Avaliable checker actions: structurecheck -hc

Valid checker actions (strings) are:

 3d detect atoms with 3D coordinates

 abbrevgroup detect all abbreviated groups

 :expanded=[true|false] detect expanded abbreviated groups

 :contracted=[true|false] detect contracted abbreviated groups

 :excluded=[...] exclude the following groups during check;

 set comma-separated list of group abbreviations,

 e.g., "abbrevgroup:excluded=[Ph,COOH,Val]"

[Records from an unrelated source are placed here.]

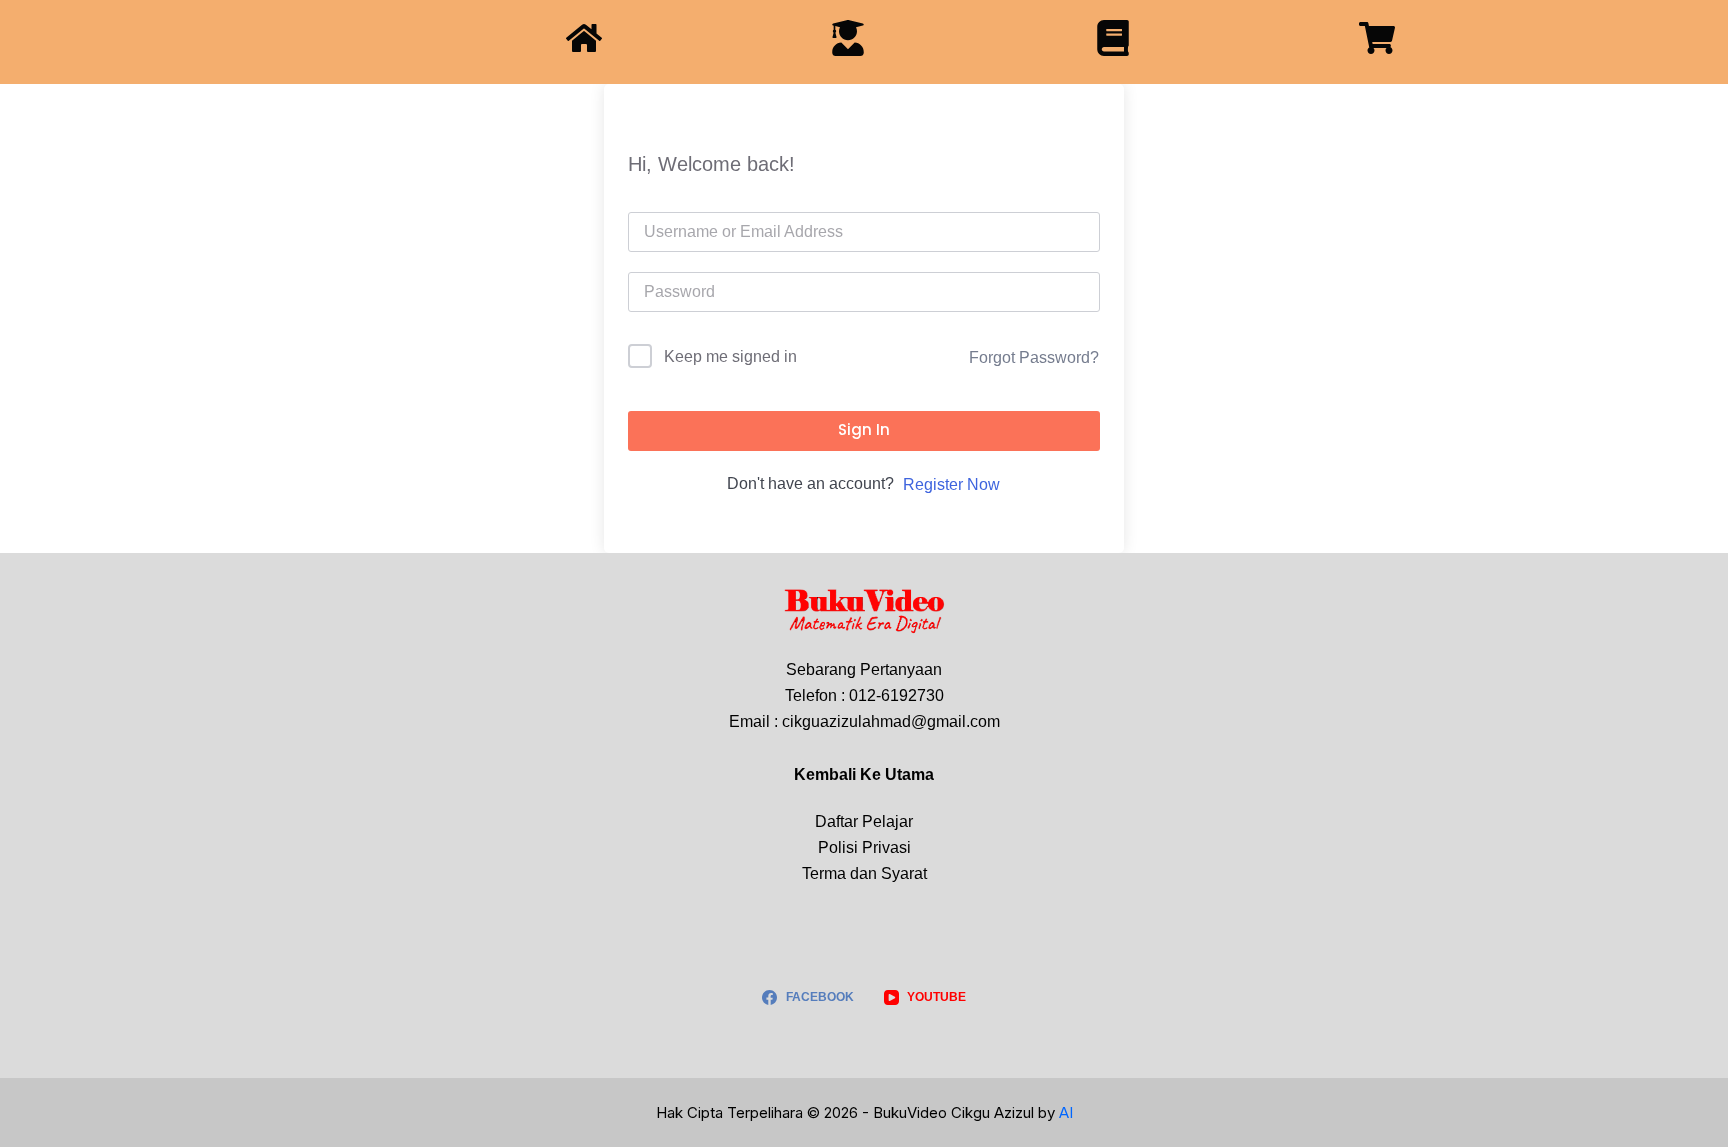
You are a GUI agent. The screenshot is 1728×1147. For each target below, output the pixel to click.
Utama (909, 774)
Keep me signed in (730, 356)
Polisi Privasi (864, 847)
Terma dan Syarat (864, 873)
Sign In (864, 429)
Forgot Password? (1034, 357)
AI (1066, 1112)
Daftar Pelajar (864, 821)
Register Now (951, 484)
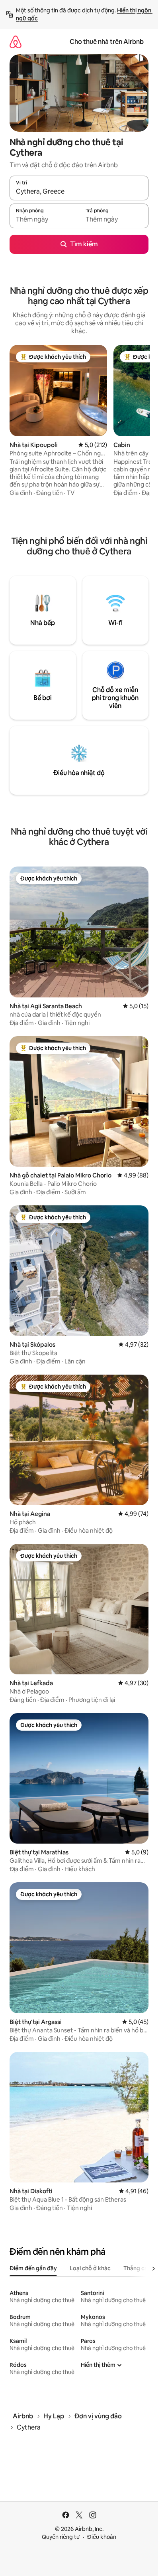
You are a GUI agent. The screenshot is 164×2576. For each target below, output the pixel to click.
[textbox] (44, 219)
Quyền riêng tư (61, 2536)
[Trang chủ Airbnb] (15, 41)
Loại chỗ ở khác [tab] (90, 2268)
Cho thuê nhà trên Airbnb (107, 42)
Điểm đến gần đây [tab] (33, 2268)
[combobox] (79, 191)
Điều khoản (101, 2536)
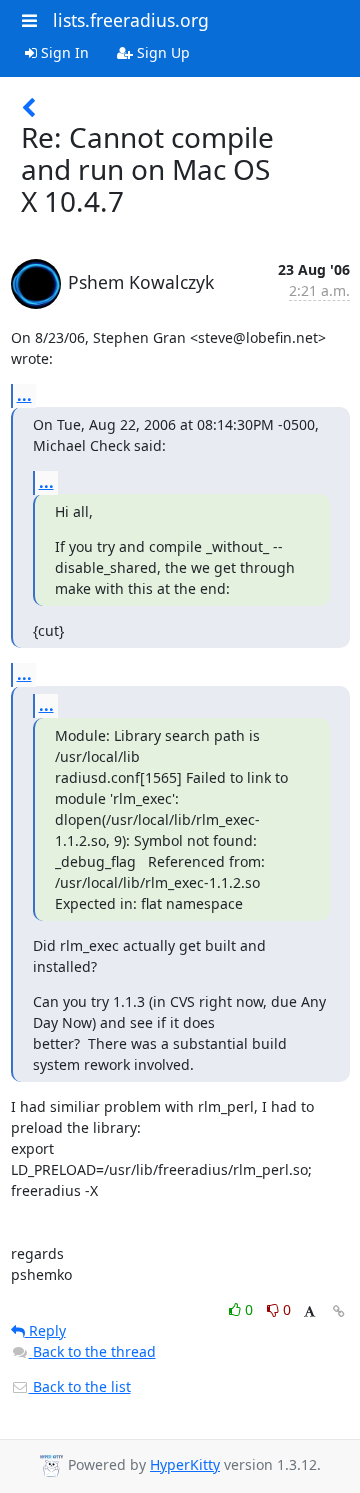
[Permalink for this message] (339, 1311)
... (24, 395)
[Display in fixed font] (309, 1312)
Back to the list (80, 1386)
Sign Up (161, 52)
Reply (45, 1330)
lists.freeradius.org (131, 20)
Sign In (63, 52)
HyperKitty (185, 1464)
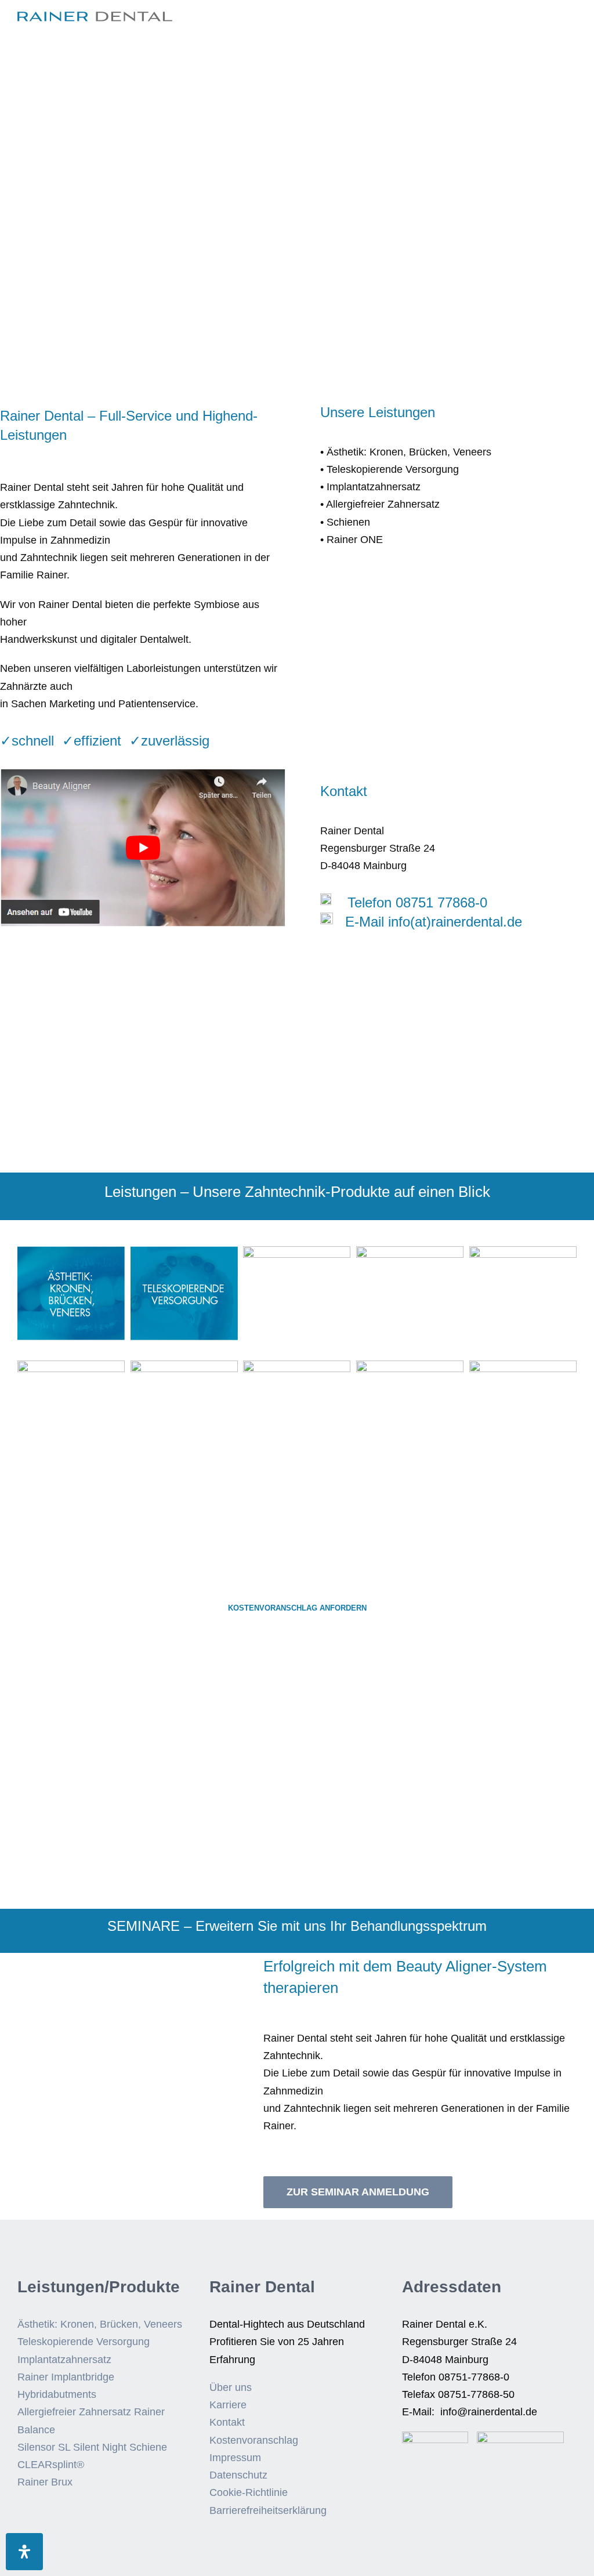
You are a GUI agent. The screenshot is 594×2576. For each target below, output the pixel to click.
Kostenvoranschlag (253, 2440)
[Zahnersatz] (409, 1251)
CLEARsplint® (50, 2464)
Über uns (230, 2387)
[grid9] (409, 1366)
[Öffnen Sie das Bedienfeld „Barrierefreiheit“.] (24, 2551)
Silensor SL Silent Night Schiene (92, 2447)
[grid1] (71, 1251)
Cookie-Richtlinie (248, 2492)
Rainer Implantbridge (65, 2377)
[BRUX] (523, 1366)
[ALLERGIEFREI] (71, 1366)
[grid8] (296, 1366)
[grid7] (184, 1366)
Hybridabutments (56, 2394)
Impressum (235, 2457)
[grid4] (296, 1251)
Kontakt (227, 2422)
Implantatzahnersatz (64, 2359)
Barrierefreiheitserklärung (268, 2510)
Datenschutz (238, 2475)
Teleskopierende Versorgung (83, 2341)
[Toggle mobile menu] (572, 26)
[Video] (142, 774)
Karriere (228, 2405)
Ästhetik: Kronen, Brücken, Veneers (99, 2324)
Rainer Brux (45, 2482)
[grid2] (184, 1251)
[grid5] (523, 1251)
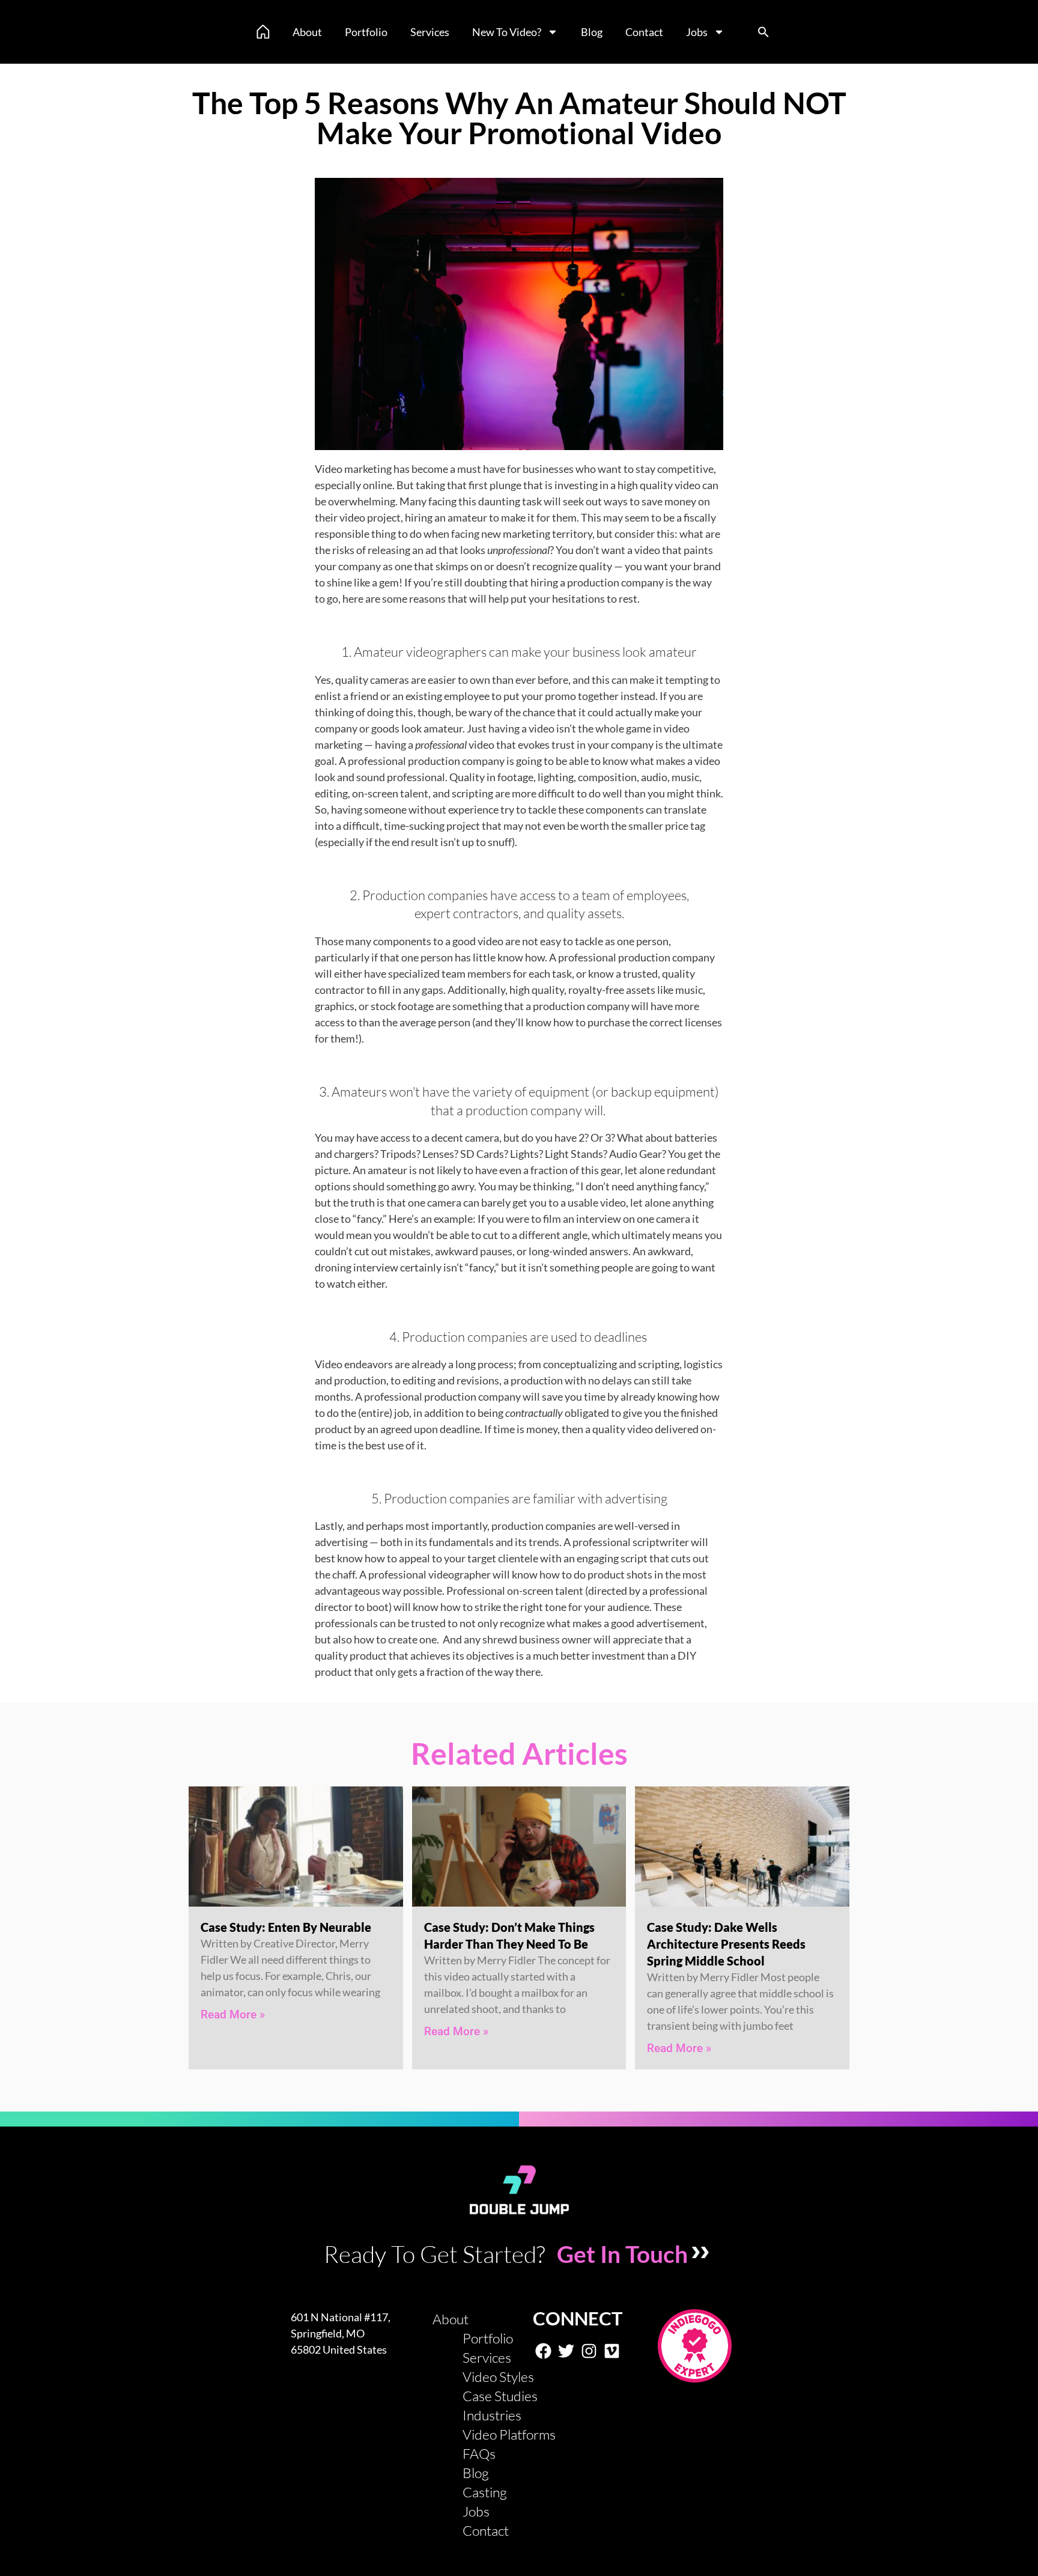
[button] (763, 32)
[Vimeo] (611, 2351)
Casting (485, 2491)
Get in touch (622, 2254)
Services (429, 31)
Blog (591, 31)
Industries (492, 2415)
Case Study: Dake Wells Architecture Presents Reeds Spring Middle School (726, 1944)
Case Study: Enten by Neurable (286, 1927)
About (307, 31)
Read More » (233, 2014)
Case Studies (500, 2395)
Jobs (697, 31)
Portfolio (366, 31)
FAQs (479, 2453)
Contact (644, 31)
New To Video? (506, 31)
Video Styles (498, 2376)
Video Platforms (509, 2434)
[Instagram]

 absentchiralflag detect absent chiral flag

 absolutestereoconfiguration detect molecules in which all asymmetric

 centers have absolute stereo configuration

 alias detect atoms with alias

 aromaticity (deprecated) use aromaticityerror

 aromaticityerror detect aromaticity errors with the given

 aromatization type (default: general)

 :basic basic aromaticity errors

 :loose loose aromaticity errors

 :general general aromaticity errors

 atommap detect atoms with map number

 atomqueryproperty detect all or specified atom query properties

 :H=[true|false] hydrogen count

 :X=[true|false] connection count

 :D=[true|false] explicit connection count

 :R=[true|false] ring count

 :h=[true|false] implicit hydrogen count

 :r=[true|false] smallest ring count

 :a=[true|false] aromaticity

 :s=[true|false] substitution count

 :u=[true|false] unsaturation

 :rb=[true|false] ring bond count

 atomvalue detect atoms with atom value

 atropisomer detect atropisomers

 attacheddata detect atoms with attached data

 :excluded=[...] exclude attached data with the listed names during the check;

 valid inputs are comma-separated list and regexp (if isExclusionRegexp=true)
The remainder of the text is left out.